There are two approaches to configuring logos in Canasta, depending on whether you want the logo to follow wiki permissions or be publicly accessible.
Option 1: Public assets directory (recommended for most cases)
Place your logo in the public_assets/ directory. This directory is organized by wiki ID, so each wiki has its own subdirectory:
cp /path/to/logo.png public_assets/{wiki-id}/logo.png
Then configure it in a per-wiki settings file:
<?php
# config/settings/wikis/{wiki-id}/Logo.php
$wgLogos = [
'1x' => "/public_assets/logo.png",
];
The URL /public_assets/logo.png is automatically routed to the correct wiki's subdirectory based on the request's domain or path.
This approach:
- Always publicly accessible — works for both public and private wikis
- Works for wiki farms — each wiki has its own subdirectory
- Fast — served as static files without MediaWiki overhead
- Persists across upgrades — stored in a mounted volume
Use this option for private wikis that need a visible logo on the login page, or any wiki where you want fast, public access to the logo.
Option 2: Upload via MediaWiki
Upload your logo through MediaWiki's Special:Upload page, then reference it in a settings file:
<?php
# config/settings/wikis/{wiki-id}/Logo.php
$wgLogos = [
'1x' => $wgUploadPath . '/Logo.png',
];
This approach:
- Follows wiki permissions — on public wikis, anyone can see the logo; on private wikis, only logged-in users can see it
- Works for wiki farms — each wiki uploads its own logo
- Persists across upgrades — uploaded files are stored in the
images/directory
Use this option for fully private wikis where the logo should not be visible to logged-out users.
Summary
| Scenario | Solution |
|---|---|
| Public wiki | Either option works |
| Private wiki, logo visible on login page | Public assets directory |
| Private wiki, logo hidden from logged-out users | Upload via MediaWiki |
Deploying behind a reverse proxy
When running Canasta behind an external reverse proxy that terminates SSL and forwards requests to Canasta over HTTP (such as nginx, a cloud load balancer, or Cloudflare in "Flexible SSL" mode), you must tell Caddy to serve over HTTP only. Otherwise, Caddy will attempt to provision certificates and listen on HTTPS, causing redirect loops or connection errors.

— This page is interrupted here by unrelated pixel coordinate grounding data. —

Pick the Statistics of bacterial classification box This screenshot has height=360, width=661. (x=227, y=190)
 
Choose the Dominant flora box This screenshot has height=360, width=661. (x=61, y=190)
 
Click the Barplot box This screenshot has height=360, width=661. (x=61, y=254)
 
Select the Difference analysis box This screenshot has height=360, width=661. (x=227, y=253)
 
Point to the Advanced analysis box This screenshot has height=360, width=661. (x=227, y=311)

For a new installation, create an env file with the setting and pass it to canasta create:
CADDY_AUTO_HTTPS=off
canasta create -i myinstance -w main -n example.com -e custom.env
This generates a Caddyfile with http:// site addresses so Caddy listens on port 80 only.
For an existing installation:
canasta config set CADDY_AUTO_HTTPS=off
To re-enable automatic HTTPS (e.g., if you move the wiki off the reverse proxy):
canasta config unset CADDY_AUTO_HTTPS
Changing the domain name
The domain name for each wiki is stored in config/wikis.yaml. The .env file also contains two domain-related variables:
MW_SITE_SERVER— the full URL of the primary wiki (e.g.,https://example.com)MW_SITE_FQDN— the domain name of the primary wiki (e.g.,example.com)

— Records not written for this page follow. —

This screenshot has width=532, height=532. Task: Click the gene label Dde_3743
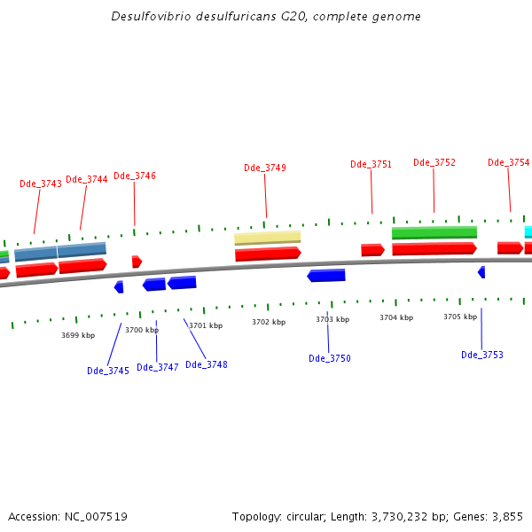point(41,184)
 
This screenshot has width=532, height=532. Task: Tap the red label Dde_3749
point(265,168)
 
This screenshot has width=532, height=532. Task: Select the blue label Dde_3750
point(330,358)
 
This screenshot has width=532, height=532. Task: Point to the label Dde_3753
point(482,355)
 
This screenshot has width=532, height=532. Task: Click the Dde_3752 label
point(434,162)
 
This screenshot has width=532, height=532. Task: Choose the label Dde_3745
point(108,371)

These refer specifically to the primary (first) wiki in the installation. In a wiki farm, additional wikis may use the same domain (path-based) or different domains (subdomain-based), and their URLs are managed entirely in wikis.yaml.

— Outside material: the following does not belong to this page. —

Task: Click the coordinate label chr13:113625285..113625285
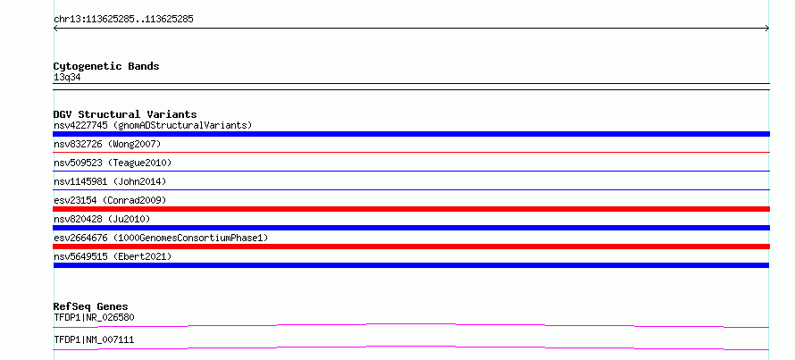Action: point(123,20)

Single wiki or path-based farm
When all wikis share the same domain, changing the domain requires updating both wikis.yaml and .env:
- Edit
config/wikis.yamland update theurlfield for each wiki:
wikis:
- id: main
url: newdomain.example.com
name: main
- id: docs
url: newdomain.example.com/docs
name: docs
- Update the
.envvariables to match and restart:
canasta config set MW_SITE_SERVER=https://newdomain.example.com MW_SITE_FQDN=newdomain.example.com
This triggers a restart, which regenerates the Caddyfile from the updated wikis.yaml.
Subdomain-based farm
When wikis use different subdomains, you only need to update MW_SITE_SERVER and MW_SITE_FQDN if the primary wiki's domain is changing. To change another wiki's domain, edit its url in wikis.yaml and restart:
canasta restart
Port changes
If you are also changing the port, use canasta config set HTTPS_PORT=<port> instead — it updates wikis.yaml, MW_SITE_SERVER, and MW_SITE_FQDN automatically. See Running on non-standard ports.